=== What to produce ===
Hunt for the word "computer" across the entries below, copying each line that holds it.

(Saved data entries)
.....
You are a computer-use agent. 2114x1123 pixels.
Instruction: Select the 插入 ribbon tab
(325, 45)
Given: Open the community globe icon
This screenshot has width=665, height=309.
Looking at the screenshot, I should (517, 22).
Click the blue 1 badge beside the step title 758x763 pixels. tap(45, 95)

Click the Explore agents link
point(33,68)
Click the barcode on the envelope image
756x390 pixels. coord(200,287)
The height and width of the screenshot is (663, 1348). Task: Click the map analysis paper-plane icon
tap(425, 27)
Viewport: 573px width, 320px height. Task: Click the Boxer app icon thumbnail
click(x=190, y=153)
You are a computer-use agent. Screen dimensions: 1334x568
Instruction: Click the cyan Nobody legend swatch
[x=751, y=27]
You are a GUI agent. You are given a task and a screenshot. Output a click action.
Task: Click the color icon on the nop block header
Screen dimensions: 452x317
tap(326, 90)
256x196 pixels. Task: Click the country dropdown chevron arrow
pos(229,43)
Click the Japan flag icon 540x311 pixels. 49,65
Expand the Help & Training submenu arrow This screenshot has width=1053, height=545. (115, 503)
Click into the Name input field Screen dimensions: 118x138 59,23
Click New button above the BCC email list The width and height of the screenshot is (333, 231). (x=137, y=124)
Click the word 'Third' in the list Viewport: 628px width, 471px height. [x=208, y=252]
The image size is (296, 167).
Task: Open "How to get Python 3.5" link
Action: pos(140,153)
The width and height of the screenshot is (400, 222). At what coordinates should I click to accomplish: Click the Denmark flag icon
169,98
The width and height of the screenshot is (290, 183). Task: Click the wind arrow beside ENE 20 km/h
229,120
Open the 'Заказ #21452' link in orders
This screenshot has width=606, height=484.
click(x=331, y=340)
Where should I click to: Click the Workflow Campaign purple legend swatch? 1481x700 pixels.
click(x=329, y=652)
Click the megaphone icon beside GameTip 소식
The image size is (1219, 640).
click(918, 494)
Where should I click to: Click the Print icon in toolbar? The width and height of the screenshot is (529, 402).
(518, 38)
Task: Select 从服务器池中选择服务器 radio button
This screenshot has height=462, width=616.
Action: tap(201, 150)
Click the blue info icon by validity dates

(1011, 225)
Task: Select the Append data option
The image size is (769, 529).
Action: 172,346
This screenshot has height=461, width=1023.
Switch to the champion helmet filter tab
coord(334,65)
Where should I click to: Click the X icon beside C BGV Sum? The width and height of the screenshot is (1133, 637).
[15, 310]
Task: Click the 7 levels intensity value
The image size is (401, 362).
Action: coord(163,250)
.....
=== Task answer ===
You are a computer-use agent. 2114x1123 pixels.
You are a computer-use agent. Screen dimensions: 1334x568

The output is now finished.